REQUIRED ACTION: Please copy exactly the line containing "The width and" and every line after it, through the last line of the records below, leaving out all pictures.

Top of SUPPLIED MATERIAL

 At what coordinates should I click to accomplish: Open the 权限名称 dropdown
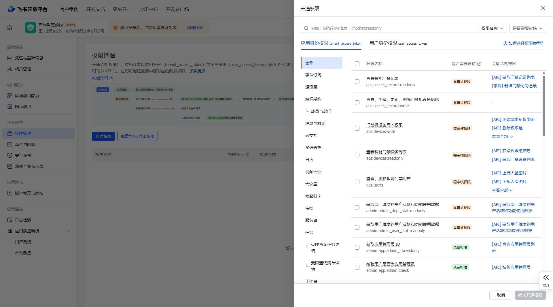click(492, 28)
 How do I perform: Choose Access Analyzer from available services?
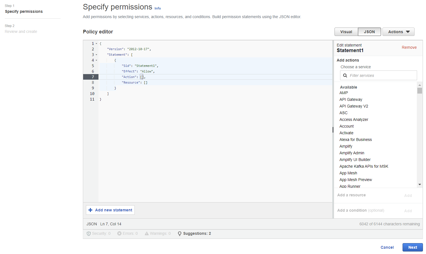coord(354,119)
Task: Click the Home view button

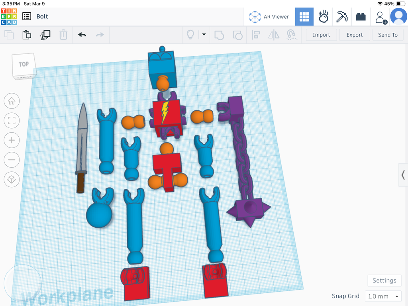Action: pyautogui.click(x=12, y=101)
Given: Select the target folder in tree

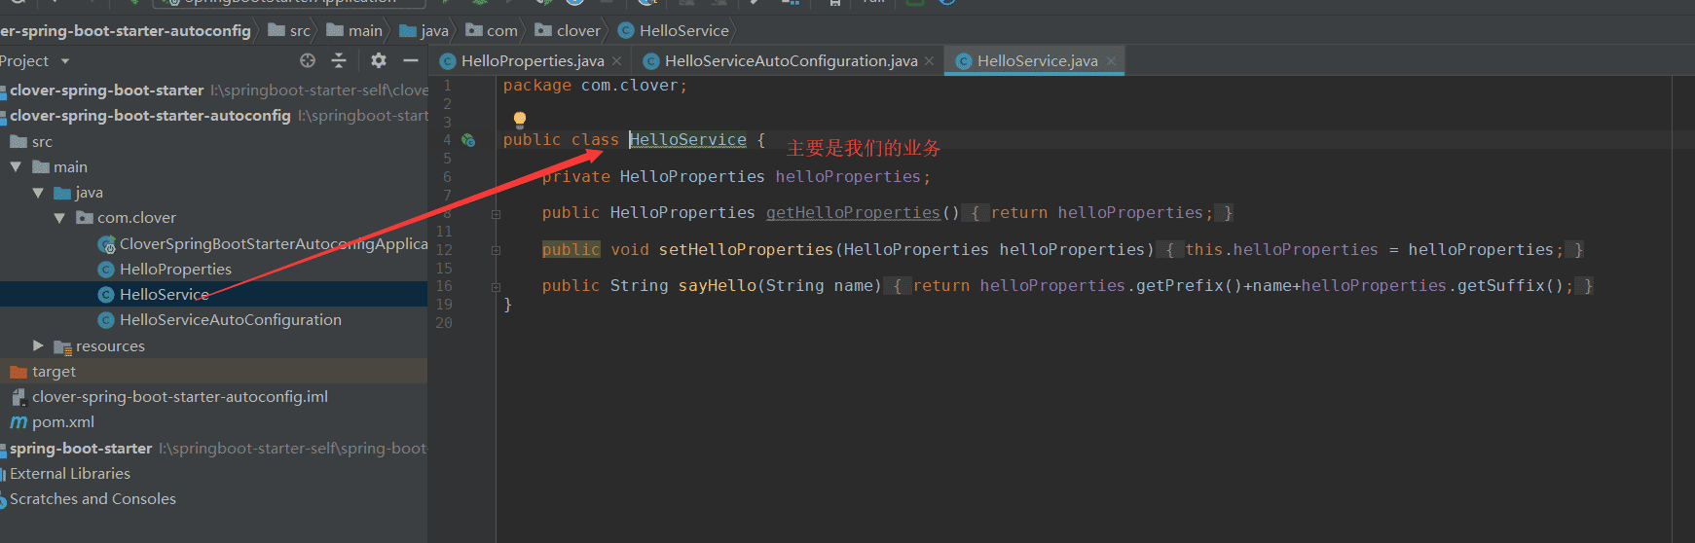Looking at the screenshot, I should 54,372.
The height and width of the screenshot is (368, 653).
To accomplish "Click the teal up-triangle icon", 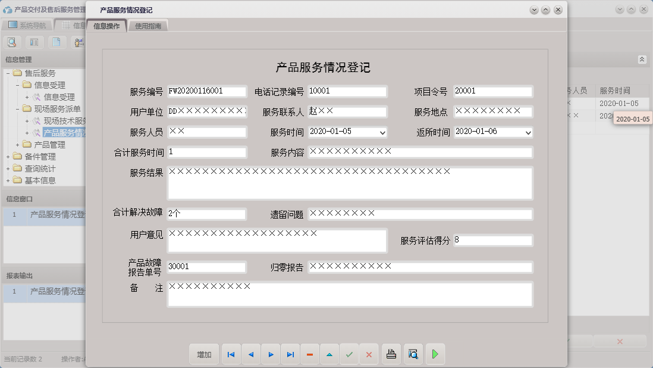I will click(x=329, y=354).
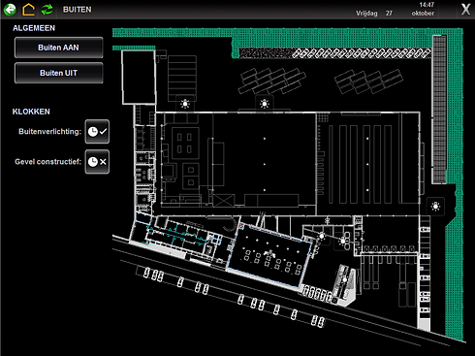Screen dimensions: 475x356
Task: Select the light icon near the right green hedge
Action: click(435, 207)
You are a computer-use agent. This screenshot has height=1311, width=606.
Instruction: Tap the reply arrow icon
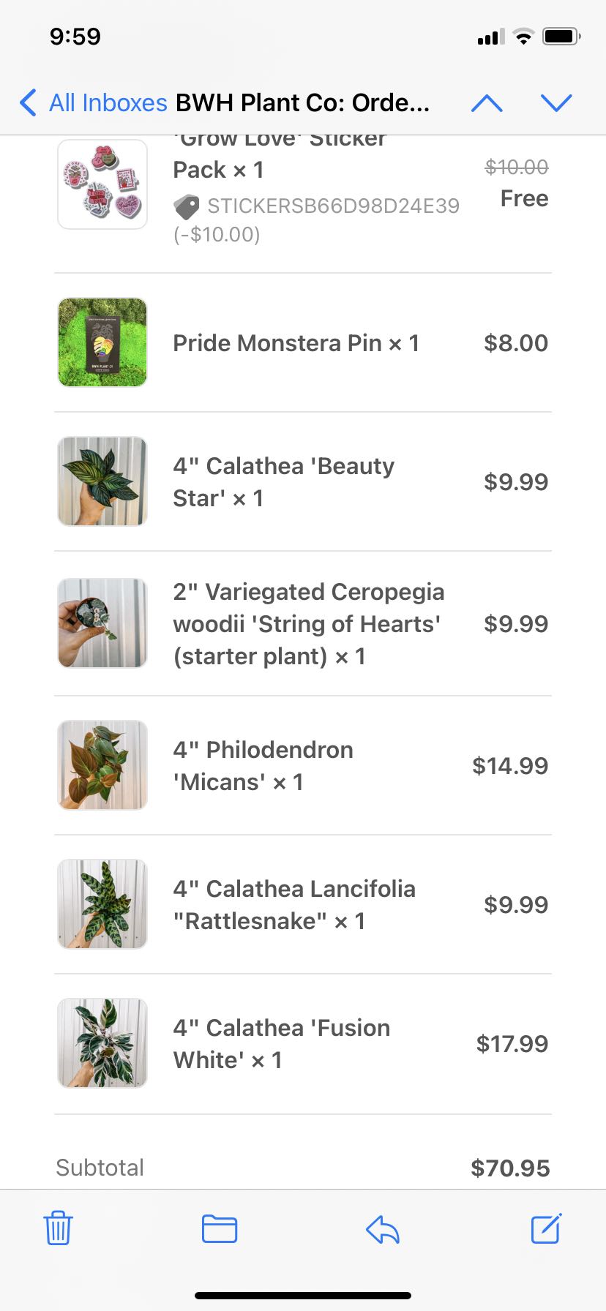(x=382, y=1229)
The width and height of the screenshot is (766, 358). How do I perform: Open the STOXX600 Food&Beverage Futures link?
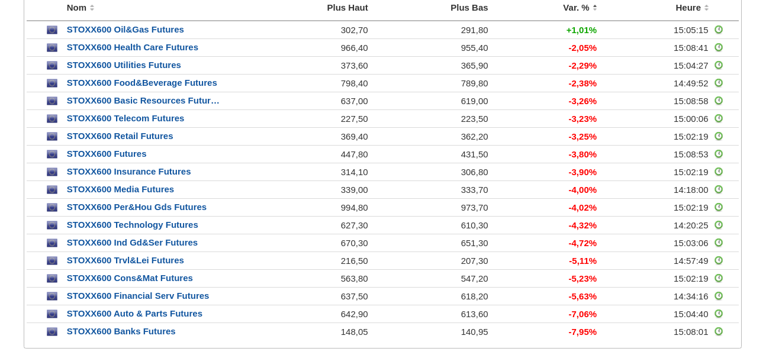141,83
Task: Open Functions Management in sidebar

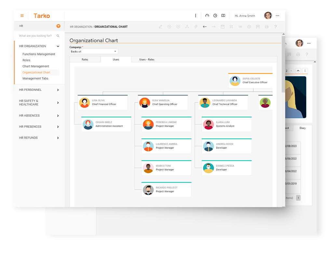Action: (x=39, y=54)
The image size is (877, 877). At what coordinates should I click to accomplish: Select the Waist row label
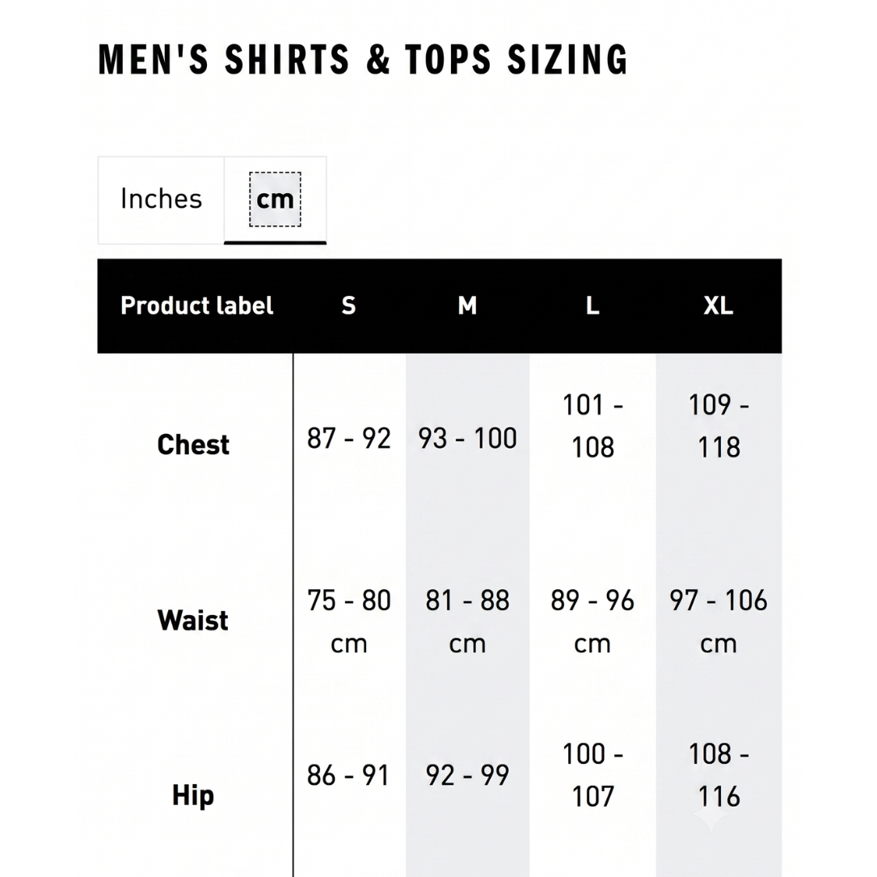click(193, 620)
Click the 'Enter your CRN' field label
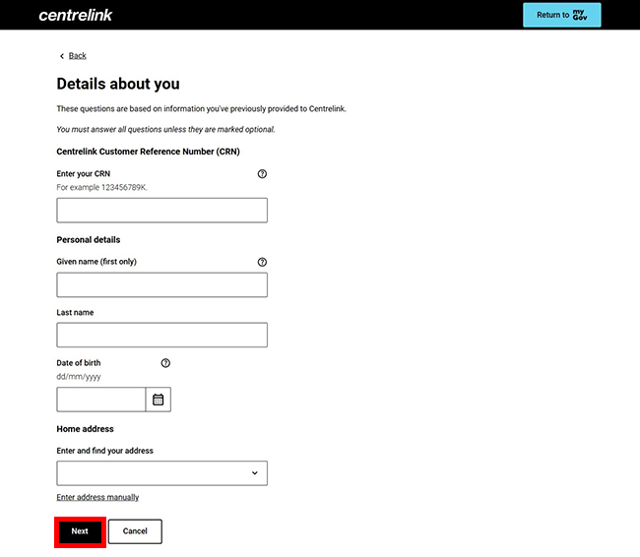Viewport: 640px width, 557px height. (83, 173)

Bottom of SUPPLIED MATERIAL

TASK RESPONSE:
The width and height of the screenshot is (766, 358). How do I perform: Open the STOXX600 Food&Beverage Futures link?
141,83
Task: Open Functions Management in sidebar

Action: (x=39, y=54)
The image size is (877, 877). At what coordinates should I click to accomplish: Select the Waist row label
click(193, 620)
Click the 'Enter your CRN' field label
Viewport: 640px width, 557px height. (83, 173)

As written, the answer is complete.